┌─ Information provided

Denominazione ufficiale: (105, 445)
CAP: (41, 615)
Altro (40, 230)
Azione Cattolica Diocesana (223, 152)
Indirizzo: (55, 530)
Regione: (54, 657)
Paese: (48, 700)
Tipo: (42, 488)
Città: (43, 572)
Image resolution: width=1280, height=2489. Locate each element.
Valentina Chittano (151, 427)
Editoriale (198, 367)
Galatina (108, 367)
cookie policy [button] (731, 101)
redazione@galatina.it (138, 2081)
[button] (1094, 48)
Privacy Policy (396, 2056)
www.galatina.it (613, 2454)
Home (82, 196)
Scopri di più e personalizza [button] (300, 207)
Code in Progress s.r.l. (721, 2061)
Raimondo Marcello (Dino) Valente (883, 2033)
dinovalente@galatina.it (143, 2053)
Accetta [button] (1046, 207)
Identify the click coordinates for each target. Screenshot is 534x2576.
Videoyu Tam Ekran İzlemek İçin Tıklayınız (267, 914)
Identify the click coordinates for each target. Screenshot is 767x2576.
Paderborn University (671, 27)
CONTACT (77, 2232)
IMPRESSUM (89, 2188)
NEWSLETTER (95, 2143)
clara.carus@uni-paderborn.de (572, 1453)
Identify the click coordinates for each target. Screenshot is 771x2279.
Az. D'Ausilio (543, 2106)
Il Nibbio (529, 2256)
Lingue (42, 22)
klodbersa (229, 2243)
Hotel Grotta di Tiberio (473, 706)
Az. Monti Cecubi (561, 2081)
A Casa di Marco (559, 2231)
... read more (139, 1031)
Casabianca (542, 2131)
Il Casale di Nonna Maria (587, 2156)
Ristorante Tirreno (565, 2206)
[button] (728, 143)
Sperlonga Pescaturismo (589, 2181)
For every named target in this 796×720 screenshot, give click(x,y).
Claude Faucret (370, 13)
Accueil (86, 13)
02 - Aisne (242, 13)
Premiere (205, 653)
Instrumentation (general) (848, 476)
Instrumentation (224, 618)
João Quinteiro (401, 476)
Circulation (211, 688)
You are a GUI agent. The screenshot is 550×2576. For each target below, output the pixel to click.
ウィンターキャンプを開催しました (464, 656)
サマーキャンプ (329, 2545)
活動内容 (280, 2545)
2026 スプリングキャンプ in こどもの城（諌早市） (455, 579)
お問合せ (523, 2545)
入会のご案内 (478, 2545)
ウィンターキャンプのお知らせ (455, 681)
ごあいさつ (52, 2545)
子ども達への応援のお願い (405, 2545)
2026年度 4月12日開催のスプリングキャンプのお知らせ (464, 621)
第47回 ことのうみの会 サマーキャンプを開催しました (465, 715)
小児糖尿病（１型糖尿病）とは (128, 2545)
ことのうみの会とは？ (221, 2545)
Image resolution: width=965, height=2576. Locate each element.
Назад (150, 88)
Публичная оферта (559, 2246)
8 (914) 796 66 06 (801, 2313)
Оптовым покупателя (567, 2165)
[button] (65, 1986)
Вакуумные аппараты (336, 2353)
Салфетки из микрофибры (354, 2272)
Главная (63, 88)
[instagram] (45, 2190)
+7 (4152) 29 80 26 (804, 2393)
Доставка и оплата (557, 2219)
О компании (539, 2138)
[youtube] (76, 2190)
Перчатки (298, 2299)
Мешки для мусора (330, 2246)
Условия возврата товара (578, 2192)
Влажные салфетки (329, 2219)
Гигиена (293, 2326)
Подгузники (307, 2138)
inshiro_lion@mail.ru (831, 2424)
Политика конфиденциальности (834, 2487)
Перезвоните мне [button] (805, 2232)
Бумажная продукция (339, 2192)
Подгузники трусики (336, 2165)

└─

» **Exercise task**
Report each line of the data above that contains the string "width".

» **Worked answer**
Image resolution: width=1280, height=2489. Locate each element.
Image resolution: width=965, height=2576. Locate each element.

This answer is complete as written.